Record excerpts
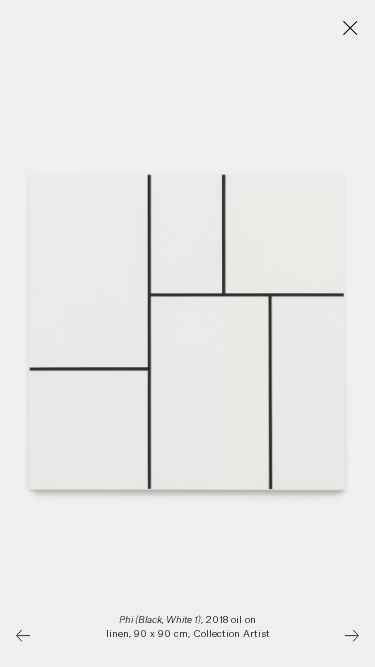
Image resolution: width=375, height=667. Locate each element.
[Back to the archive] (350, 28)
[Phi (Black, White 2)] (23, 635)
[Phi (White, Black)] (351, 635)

==

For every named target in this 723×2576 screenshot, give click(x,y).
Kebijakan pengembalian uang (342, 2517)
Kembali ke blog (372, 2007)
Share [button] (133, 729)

Assignment
When the line with "Image resolution: width=375, height=667." is reached in the data above, start copying there, and copy each line exactly until the line with "[Phi (White, Black)] (351, 635)" has been copied; copy nothing else.

Written answer
Image resolution: width=375, height=667. Locate each element.
[Back to the archive] (350, 28)
[Phi (Black, White 2)] (23, 635)
[Phi (White, Black)] (351, 635)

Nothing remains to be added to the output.